■ **Prompt**: Your answer must consist of every line from the data below that includes the word "label".

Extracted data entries
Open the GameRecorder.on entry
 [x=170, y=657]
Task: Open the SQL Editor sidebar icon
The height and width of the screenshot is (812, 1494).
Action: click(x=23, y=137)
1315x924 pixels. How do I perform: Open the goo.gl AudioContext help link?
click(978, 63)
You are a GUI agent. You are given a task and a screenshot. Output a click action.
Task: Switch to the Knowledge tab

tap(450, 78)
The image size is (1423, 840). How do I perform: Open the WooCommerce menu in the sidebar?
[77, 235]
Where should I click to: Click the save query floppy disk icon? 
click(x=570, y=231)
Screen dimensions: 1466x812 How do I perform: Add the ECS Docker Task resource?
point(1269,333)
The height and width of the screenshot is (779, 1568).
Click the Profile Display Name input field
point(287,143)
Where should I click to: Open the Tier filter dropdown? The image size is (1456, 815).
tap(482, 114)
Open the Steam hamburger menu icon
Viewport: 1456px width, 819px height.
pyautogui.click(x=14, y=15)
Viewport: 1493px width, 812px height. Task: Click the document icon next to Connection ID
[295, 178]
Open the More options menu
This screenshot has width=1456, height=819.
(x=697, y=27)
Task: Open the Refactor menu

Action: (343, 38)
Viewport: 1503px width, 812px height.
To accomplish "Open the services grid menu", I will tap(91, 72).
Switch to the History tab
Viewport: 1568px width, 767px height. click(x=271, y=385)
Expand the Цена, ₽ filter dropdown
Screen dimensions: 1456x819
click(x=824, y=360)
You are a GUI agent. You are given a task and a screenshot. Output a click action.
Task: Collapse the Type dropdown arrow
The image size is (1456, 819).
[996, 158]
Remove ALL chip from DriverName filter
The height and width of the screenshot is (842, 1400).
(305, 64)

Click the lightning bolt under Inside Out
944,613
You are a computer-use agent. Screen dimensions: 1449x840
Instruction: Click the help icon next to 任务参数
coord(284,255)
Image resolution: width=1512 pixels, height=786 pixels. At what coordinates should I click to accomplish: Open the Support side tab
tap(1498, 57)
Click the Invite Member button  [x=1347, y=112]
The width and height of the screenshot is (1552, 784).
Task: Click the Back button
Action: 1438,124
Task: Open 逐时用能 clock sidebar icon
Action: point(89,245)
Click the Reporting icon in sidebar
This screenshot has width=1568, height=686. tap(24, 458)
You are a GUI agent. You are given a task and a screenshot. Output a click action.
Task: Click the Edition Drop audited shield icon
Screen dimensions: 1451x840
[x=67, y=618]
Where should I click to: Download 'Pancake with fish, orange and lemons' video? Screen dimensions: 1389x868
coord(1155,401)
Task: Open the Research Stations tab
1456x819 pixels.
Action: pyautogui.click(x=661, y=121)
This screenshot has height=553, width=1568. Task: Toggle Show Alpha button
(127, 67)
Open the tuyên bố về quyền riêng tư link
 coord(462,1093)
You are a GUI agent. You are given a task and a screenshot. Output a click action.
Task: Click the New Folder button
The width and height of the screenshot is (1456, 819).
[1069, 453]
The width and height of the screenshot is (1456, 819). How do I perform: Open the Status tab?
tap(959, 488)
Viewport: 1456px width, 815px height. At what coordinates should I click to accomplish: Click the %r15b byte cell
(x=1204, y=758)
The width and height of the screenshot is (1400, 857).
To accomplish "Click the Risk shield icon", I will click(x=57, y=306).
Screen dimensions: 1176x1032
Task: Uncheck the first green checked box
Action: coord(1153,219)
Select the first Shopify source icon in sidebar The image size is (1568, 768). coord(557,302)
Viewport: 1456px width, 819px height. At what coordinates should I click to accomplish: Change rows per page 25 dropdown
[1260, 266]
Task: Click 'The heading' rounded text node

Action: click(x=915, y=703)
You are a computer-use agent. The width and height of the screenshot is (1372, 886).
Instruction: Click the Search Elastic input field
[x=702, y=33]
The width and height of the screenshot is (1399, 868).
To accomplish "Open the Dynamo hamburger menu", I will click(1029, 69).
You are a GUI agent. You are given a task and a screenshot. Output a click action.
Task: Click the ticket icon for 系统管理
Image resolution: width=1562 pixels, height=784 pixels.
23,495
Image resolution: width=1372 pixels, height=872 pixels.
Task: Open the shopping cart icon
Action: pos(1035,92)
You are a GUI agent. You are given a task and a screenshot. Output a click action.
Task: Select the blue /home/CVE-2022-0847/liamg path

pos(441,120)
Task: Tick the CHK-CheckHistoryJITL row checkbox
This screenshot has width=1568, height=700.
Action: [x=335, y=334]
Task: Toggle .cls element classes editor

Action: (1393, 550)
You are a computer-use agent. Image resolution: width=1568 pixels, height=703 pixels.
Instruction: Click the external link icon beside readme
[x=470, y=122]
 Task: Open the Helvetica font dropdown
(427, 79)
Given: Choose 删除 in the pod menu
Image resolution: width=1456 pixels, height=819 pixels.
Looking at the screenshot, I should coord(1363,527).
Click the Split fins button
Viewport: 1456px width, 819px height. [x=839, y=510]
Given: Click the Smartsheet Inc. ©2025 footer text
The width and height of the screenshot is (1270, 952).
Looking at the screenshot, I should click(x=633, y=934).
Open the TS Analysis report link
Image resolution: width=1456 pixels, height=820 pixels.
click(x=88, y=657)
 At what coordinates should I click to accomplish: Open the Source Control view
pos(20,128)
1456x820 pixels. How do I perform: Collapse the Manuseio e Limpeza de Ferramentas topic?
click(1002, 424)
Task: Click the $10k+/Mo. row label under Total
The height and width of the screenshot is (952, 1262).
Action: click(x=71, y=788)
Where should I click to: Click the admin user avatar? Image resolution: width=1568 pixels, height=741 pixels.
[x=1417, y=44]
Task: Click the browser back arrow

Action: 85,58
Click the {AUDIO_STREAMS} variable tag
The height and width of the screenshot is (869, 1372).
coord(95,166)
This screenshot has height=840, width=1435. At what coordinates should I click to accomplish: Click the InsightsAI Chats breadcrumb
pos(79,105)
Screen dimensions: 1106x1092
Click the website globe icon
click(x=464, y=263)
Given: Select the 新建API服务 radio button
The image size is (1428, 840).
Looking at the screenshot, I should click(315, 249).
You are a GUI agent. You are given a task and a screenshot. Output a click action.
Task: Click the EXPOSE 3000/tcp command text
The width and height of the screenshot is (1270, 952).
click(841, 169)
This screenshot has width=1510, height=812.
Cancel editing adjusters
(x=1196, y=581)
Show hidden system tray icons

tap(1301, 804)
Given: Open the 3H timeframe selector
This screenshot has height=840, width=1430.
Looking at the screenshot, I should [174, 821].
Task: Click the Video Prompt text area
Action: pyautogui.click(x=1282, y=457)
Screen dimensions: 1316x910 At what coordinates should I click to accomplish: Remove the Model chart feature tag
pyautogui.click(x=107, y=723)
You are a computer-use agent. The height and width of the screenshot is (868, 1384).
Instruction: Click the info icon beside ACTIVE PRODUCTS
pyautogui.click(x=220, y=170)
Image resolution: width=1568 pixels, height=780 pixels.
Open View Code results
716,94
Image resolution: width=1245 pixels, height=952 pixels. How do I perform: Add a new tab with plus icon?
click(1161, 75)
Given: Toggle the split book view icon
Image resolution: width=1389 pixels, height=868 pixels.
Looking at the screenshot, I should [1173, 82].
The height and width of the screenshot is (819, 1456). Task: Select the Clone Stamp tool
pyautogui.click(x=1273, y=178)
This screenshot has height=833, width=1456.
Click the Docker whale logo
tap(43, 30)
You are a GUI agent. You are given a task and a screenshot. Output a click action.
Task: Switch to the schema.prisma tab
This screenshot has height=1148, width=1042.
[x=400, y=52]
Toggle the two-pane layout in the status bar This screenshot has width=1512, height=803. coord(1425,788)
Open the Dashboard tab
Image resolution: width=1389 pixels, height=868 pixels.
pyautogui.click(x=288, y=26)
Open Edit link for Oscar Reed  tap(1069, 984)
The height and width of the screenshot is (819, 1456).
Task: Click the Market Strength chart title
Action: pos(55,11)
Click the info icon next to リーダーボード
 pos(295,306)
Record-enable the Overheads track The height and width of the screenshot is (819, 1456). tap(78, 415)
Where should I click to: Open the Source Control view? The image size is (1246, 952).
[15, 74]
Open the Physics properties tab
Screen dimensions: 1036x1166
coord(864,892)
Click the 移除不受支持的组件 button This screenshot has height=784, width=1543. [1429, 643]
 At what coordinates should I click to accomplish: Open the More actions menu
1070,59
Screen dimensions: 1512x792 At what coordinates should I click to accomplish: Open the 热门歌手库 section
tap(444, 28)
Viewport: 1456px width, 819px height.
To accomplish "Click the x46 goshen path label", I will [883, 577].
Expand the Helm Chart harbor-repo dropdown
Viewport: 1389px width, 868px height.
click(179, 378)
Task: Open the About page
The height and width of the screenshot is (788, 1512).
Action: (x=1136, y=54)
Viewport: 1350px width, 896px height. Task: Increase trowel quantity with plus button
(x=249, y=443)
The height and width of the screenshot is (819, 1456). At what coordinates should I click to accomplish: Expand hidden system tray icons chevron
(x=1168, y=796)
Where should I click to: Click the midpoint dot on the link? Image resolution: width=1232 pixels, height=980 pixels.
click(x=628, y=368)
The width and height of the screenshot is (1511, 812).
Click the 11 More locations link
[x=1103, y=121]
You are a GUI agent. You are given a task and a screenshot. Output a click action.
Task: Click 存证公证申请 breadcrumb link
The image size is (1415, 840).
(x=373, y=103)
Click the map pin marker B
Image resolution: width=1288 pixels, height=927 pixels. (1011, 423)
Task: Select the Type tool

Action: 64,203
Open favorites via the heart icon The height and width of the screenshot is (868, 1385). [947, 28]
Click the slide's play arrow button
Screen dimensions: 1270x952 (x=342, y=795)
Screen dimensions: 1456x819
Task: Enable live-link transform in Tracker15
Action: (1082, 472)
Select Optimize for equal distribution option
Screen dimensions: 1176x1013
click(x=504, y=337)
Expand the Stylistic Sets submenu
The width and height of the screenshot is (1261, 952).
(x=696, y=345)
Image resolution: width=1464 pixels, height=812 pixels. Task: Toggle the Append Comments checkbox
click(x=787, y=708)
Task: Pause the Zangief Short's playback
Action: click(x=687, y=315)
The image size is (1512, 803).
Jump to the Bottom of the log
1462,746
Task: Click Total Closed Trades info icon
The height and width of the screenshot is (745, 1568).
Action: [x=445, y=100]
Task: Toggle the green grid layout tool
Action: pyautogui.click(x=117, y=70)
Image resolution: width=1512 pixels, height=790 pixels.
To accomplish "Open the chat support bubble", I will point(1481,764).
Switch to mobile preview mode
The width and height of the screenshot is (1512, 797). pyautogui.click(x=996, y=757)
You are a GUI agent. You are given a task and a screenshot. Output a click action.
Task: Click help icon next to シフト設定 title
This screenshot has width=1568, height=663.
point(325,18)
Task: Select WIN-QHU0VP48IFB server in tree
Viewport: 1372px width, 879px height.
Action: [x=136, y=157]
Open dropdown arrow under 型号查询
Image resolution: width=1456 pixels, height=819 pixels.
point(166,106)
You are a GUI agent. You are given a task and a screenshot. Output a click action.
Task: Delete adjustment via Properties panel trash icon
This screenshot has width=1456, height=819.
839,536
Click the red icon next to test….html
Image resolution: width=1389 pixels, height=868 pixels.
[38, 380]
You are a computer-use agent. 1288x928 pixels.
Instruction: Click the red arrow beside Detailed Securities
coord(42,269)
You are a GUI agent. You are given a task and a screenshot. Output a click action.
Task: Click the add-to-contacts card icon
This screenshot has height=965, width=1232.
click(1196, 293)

■ **Solution to this task**:
Task: Click the $10k+/Mo. row label under Total
To accomplish "Click the x46 goshen path label", I will [883, 577].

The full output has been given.